DATA FOR PROCESSING:
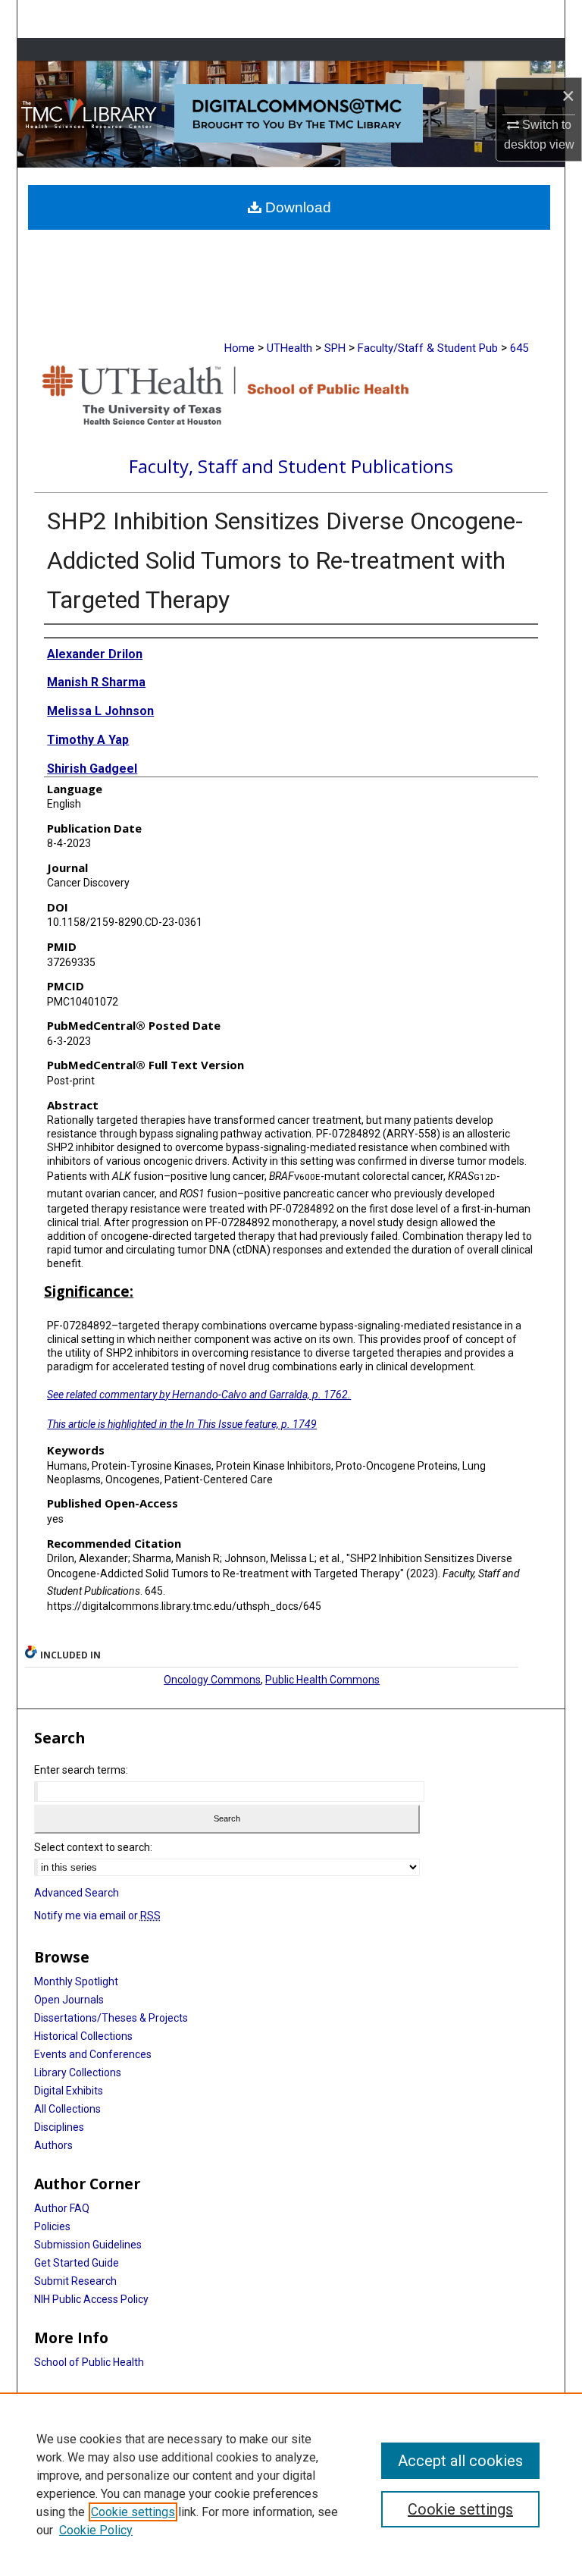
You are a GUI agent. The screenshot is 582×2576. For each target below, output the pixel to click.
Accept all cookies (460, 2461)
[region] (291, 2484)
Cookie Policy (96, 2530)
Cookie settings (133, 2512)
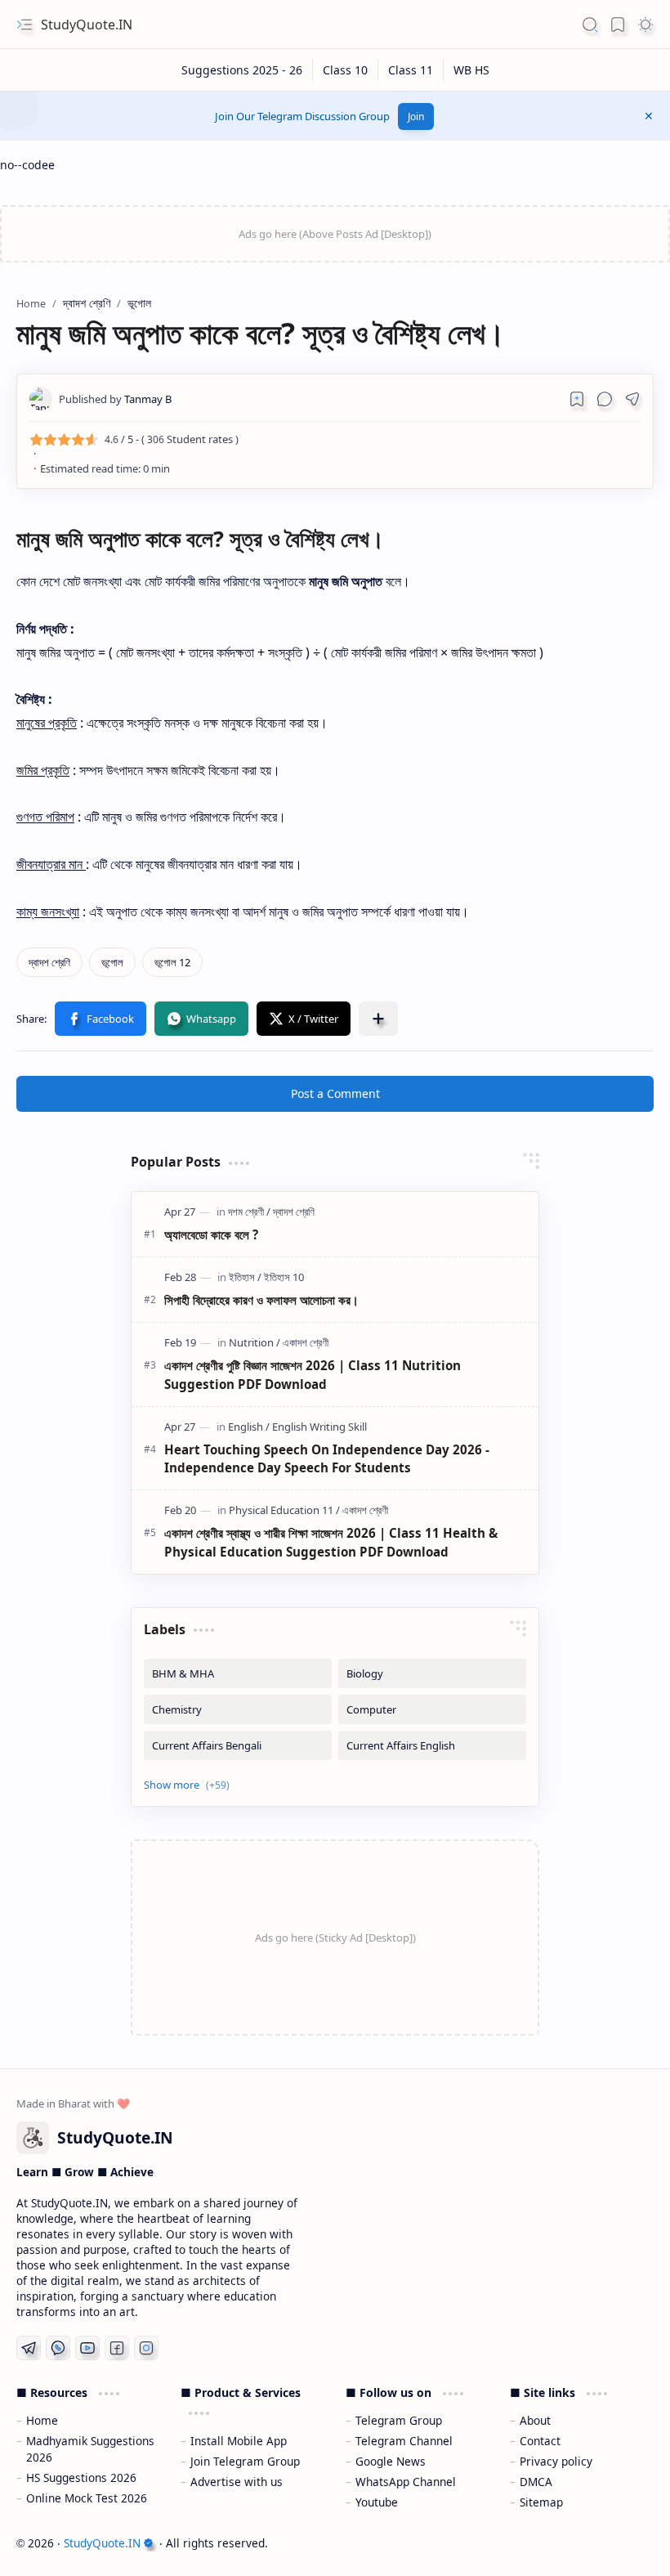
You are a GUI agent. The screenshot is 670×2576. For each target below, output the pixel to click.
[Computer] (432, 1709)
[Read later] (577, 399)
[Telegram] (28, 2348)
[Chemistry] (238, 1709)
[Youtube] (87, 2348)
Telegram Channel (404, 2440)
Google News (390, 2461)
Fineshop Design (606, 2543)
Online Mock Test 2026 (86, 2498)
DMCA (536, 2481)
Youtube (376, 2502)
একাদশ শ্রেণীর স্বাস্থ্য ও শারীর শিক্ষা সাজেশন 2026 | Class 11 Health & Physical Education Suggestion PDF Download (331, 1542)
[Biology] (432, 1673)
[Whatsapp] (58, 2348)
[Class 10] (345, 70)
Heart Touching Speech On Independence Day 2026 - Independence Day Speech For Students (326, 1458)
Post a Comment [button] (335, 1093)
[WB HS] (471, 70)
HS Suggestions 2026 (81, 2477)
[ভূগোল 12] (172, 962)
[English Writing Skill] (319, 1426)
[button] (24, 24)
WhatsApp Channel (405, 2481)
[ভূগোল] (112, 962)
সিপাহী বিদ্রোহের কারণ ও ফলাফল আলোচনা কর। (261, 1300)
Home (42, 2420)
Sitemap (541, 2502)
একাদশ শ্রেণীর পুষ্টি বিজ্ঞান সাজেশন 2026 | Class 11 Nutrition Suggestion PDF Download (312, 1374)
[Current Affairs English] (432, 1745)
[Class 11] (411, 70)
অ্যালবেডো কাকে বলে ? (211, 1234)
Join (416, 116)
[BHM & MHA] (238, 1673)
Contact (540, 2440)
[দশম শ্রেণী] (249, 1211)
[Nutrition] (254, 1342)
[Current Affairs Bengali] (238, 1745)
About (535, 2420)
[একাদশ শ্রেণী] (305, 1342)
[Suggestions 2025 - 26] (242, 70)
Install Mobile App (238, 2440)
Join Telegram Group (245, 2461)
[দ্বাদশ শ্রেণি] (49, 962)
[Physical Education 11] (284, 1510)
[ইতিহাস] (245, 1277)
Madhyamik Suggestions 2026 (90, 2449)
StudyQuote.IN (86, 25)
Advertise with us (236, 2481)
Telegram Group (398, 2420)
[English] (249, 1426)
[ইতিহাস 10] (284, 1277)
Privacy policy (556, 2461)
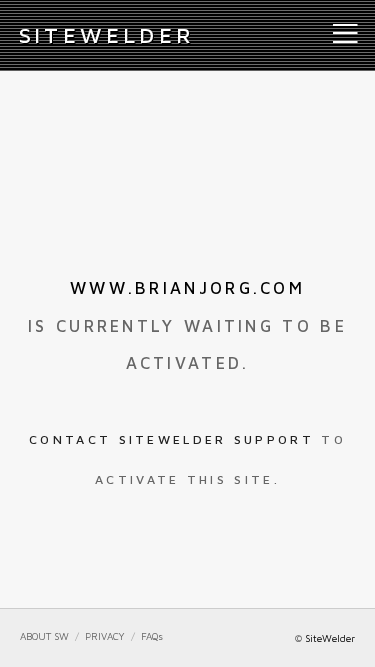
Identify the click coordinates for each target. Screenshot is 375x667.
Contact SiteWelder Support (171, 439)
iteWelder (107, 35)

WORK ITEM:
Output should match, line for line, the stretch of the material above from the line holding "[WB HS] (471, 70)" through the line holding "Telegram Group (398, 2420)".

WRITTEN RESPONSE:
[WB HS] (471, 70)
HS Suggestions 2026 (81, 2477)
[ভূগোল 12] (172, 962)
[English Writing Skill] (319, 1426)
[button] (24, 24)
WhatsApp Channel (405, 2481)
[ভূগোল] (112, 962)
সিপাহী বিদ্রোহের কারণ ও ফলাফল আলোচনা কর। (261, 1300)
Home (42, 2420)
Sitemap (541, 2502)
একাদশ শ্রেণীর পুষ্টি বিজ্ঞান সাজেশন 2026 | Class 11 Nutrition Suggestion PDF Download (312, 1374)
[Current Affairs English] (432, 1745)
[Class 11] (411, 70)
অ্যালবেডো কাকে বলে ? (211, 1234)
Join (416, 116)
[BHM & MHA] (238, 1673)
Contact (540, 2440)
[দশম শ্রেণী] (249, 1211)
[Nutrition] (254, 1342)
[Current Affairs Bengali] (238, 1745)
About (535, 2420)
[একাদশ শ্রেণী] (305, 1342)
[Suggestions 2025 - 26] (242, 70)
Install Mobile App (238, 2440)
Join Telegram Group (245, 2461)
[দ্বাদশ শ্রেণি] (49, 962)
[Physical Education 11] (284, 1510)
[ইতিহাস] (245, 1277)
Madhyamik Suggestions 2026 (90, 2449)
StudyQuote.IN (86, 25)
Advertise with us (236, 2481)
Telegram Group (398, 2420)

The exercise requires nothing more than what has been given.